## EXERCISE GOAL
In the document extract on tES current flow modeling, what conductivity do the authors recommend for the skull-brain interface?

## DOCUMENT EXTRACT

##############################

Finally, brain current flow was predicted in MRI-derived models of 10 subjects with epilepsy, where intra-cranial voltages were previously recorded during tES [10]. The accuracy of predicted voltage gradients using conventional (1.65 S/m) and emulated (0.85 S/m) CSF-compartment conductivity were compared. Correlation between model and experimental data significantly improved when using emulated CSF conductivity (Fig. 3).
4. Discussion
On the one hand, more sophisticated modeling techniques - notably the introduction and now standardized gyri-precise modeling workflow [14] - can advance understanding and practices of tES / tDCS. On the other hand, addition of modeling complexity that does not translate to human trials or clinical practice, may be only of “academic” value [46,47]. Modeling the skull-brain interface as pure CSF, which is highly conductive, is conspicuous since a substantial fraction of the space is occupied by meninges, which is relatively resistive. The explicit modeling of meningeal layers would dramatically increase computational burden (e.g. 0.05 mm voxel length), and so the cost of added complexity would need to be justified. However, our approach was to reproduce the relevant outcomes of the presence of meninges simply with an emulated-CSF value. This produced an incremental but validated increase in model accuracy. There is no added computational complexity cost and no impact on segmentation and modeling pipelines [2,27,29,48–51]. We argue that given emulated-CSF increases model accuracy (Fig. 3) with no added implementation cost, it can become the new standard in tDCS / tES modeling. We propose this correction would be equally useful for any models of transcranial brain stimulation that depends on electrical conductivity [41,52,53].
There is a general consensus on tissue properties used in tES / tDCS current flow models, [2,14,17,29,47,49–51,54,55]; with deviations [14,29,50,55] based on variation in assigned tissue conductivity [31,33,56–59]. CSF conductivity is not controversial — when isolated. However, this does not address in situ conductivity of the sub-arachnoid space nor correct for volume that should not be occupied by CSF [60–62]. The approach we develop here is akin to partial volume mixing formulas used to estimate the effective conductivity of heterogeneous mixtures. Partial volume formulas using MRI intensity to scale CSF conductivity is another possible technique [55], but qualitative features of typical T1 and T2 scans makes this approach less robust (image intensities are relative). Nor would such an approach allow levering of the extensively developed tools for tES modeling including automatic image segmentation for subject specific modeling. Rather, CSF-emulation can be immediately integrated into all modeling pipelines and software.
Given the present assumptions of modeling a continuous ~ 1 mm skull-brain interface (as CSF), the ease of implementation, and improved accuracy based on intra-cranial validation, we suggest the skull-brain interface be modeled at a conductivity of 0.85 S/m versus a more conductive pure CSF conductivity (1.65 S/m). There is no cost in regarded to complexity, no need to modify existing modeling tools, and therefore no evident rationale to not emulate CSF moving forward in models of tES techniques including tDCS.

##############################

[Screenshot grounding data]
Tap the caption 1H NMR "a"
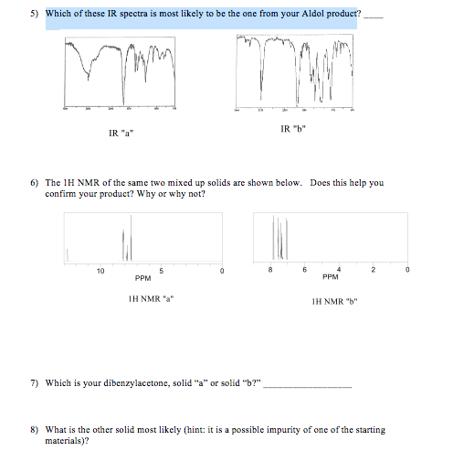tap(152, 298)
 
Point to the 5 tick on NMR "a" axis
tap(161, 271)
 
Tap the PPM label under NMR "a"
tap(142, 279)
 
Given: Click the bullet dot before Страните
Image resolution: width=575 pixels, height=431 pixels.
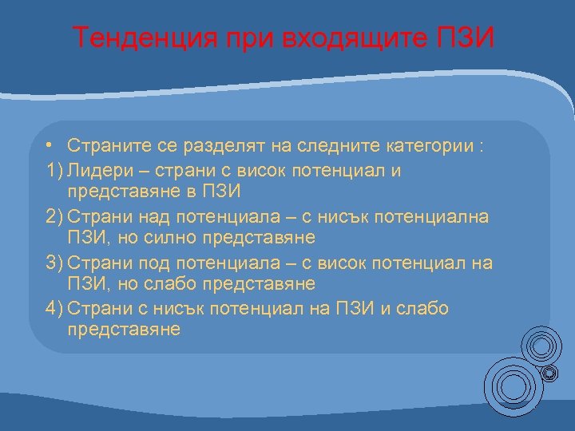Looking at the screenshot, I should [x=50, y=147].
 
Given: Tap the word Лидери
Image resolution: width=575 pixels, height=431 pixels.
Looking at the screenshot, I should [x=96, y=170].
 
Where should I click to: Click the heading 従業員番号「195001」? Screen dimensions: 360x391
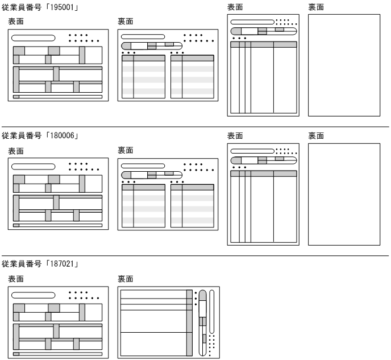point(40,7)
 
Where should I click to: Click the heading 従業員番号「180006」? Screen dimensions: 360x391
point(40,136)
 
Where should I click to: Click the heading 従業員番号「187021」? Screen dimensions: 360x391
point(40,265)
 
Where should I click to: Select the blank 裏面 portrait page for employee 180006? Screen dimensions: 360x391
point(344,194)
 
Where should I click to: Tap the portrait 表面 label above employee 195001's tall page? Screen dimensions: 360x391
point(235,7)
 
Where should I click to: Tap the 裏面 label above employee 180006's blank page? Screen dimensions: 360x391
point(316,136)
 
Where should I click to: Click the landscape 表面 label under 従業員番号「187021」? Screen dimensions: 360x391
point(16,279)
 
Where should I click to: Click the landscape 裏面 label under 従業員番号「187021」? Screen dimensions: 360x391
point(126,279)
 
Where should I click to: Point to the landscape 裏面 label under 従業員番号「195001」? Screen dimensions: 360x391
point(126,21)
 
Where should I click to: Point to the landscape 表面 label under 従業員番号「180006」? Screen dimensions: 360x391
point(16,151)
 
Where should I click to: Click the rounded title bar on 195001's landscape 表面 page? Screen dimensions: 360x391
point(34,38)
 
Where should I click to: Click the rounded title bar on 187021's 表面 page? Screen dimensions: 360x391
point(34,296)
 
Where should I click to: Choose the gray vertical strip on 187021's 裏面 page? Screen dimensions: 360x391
point(190,321)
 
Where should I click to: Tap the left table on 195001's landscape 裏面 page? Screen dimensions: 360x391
point(143,77)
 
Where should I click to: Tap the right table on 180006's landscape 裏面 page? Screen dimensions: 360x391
point(192,206)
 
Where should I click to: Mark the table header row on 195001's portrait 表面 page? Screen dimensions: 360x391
point(264,44)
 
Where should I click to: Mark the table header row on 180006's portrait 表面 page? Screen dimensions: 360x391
point(264,173)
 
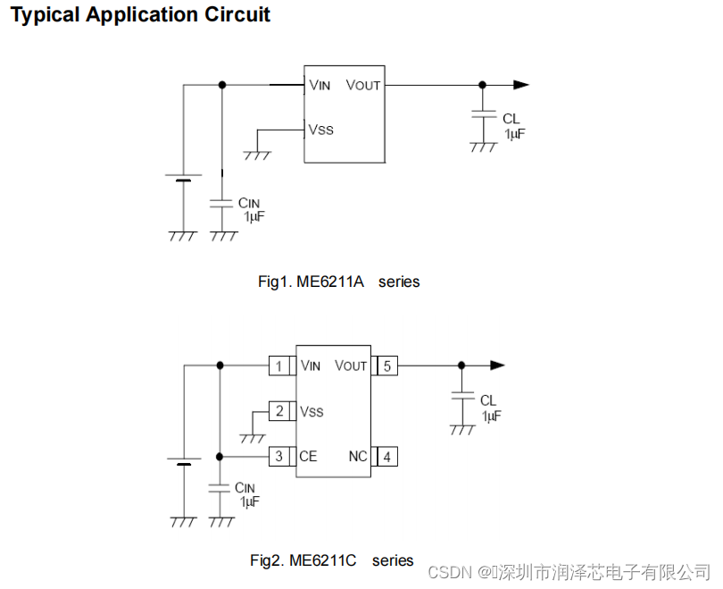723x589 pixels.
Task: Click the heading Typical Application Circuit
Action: [140, 15]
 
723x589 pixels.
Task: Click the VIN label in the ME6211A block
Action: [320, 85]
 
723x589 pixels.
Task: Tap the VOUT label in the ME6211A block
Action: [362, 85]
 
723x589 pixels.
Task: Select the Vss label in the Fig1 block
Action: [320, 130]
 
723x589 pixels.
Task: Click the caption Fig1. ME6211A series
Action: [338, 282]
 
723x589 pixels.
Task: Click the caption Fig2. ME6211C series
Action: [331, 560]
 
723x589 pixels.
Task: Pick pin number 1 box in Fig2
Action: [279, 366]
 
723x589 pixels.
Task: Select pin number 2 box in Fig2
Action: [279, 411]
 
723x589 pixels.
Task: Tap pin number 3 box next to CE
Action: [279, 457]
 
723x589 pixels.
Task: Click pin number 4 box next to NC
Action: [386, 457]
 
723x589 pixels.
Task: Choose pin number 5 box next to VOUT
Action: [386, 366]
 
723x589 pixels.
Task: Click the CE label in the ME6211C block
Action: [309, 457]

##############################

## EXERCISE SOLUTION
0.85 S/m, instead of the pure CSF conductivity of 1.65 S/m.